Dinda segera di tarik untuk bersembunyi.

"Itu mobil Arjun."

Dengan sisa tenaga yang tersisa Dinda mendorong para penjahat itu hingga berhasil lepas.

"Arjun!! Ini aku Dinda!! Arjun!!"

Sekuat tenaga Dinda berteriak sambil berlari. Melambai-lambaikan kedua tangannya agar di respon. Namun sial, mobil itu terus saja melaju meninggalkan Dinda yang tengah berlari.

Dinda menangis sejadi-jadinya.

"I really hate you Arjun!!"

Meraung hingga terhuyung-huyung jatuh ke tanah. Dinda sudah sangat kehabisan tenaga, dia telah merasa letih dengan takdirnya yang mungkin akan segera usai.

Pria jahat itu datang lagi dengan marah. Dinda sangat ketakutan karenanya. Bersikap pasrah, menyerahkan hidupnya pada Tuhan yang mungkin sedang melihat Dinda kesusahan.

Dor.. Dor.. Dor..

Dinda sampai memejamkan matanya karen terkejut dengan suara tembakan itu.

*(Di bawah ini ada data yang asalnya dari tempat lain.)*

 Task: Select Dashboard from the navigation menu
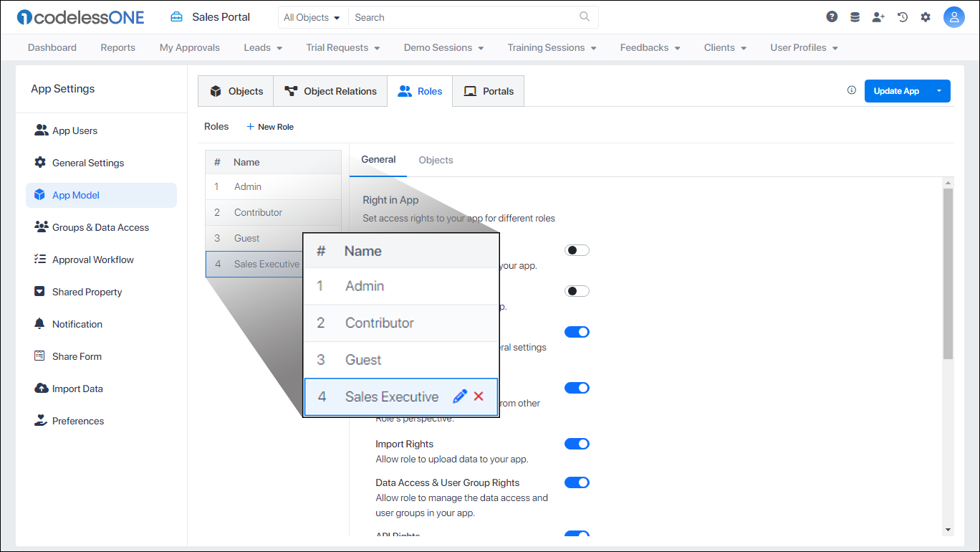(52, 47)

Meraba tubuh yang tidak merasakan apapun.

Saat ia membuka mata ia begitu terkejut ketika melihat para penjahat itu mati terkapar fi hadapannya.

Bukan tuan Arjun Saputra yang datang, melainkan David yang menyelamatkan nyawa Dinda.

"Kamu tidak apa?" tanya David khawatir.

Dinda terdiam, hanya air mata saja yang mengalir deras dari kedua matanya.

David memeluk Dinda khawatir "Sudah tidak apa-apa. Kamu tidak perlu khawatir lagi."

Mendengar itu membuat Dinda menjadi histeris. Meraung sesenggukan di pelukan David.

"Sakit sekali David." kata Dinda lirih.

David tentu khawatir dengan perkataan itu "Katakan dimana yang sakit?"

Dinda memegangi perutnya yang mati rasa itu.

"Darah.. Dinda kamu berdarah."

Melihat darah yang mengalir dari pangkalan pahanya membuat Dinda semakin histeris "Tidak tolong selamatkan bayiku David."

David segera mengangkat tubuh Dinda. Membawanya menuju ke rumah sakit terdekat untuk mendapatkan pertolongan.

"Janinnya sudah tidak bisa di selamatkan lagi." kata dokter.

"Bagaimana dengan kondisi ibunya dok?"

"Syukurlah ibunya baik-baik saja. Untung saja anda membawa istri anda tepat waktu. Jika tidak mungkin nyawa ibunya juga terancam."

"Syukurlah kalau memang begitu." David sedikit bernafas lega sekarang. Setidaknya nyawa Dinda yang paling penting sekarang.

"Apak boleh saya masuk?" tanya David.

"Tentu saja. Sebaiknya anda temani istri anda untuk memberikan dukungan moril padanya."

"Terimakasih dok."

Entah mengapa ketika dokter menyebutkan Dinda istrinya, David tidak menampik sedikitpun. Ia justru gembira karena semua mengira dia adalah suaminya.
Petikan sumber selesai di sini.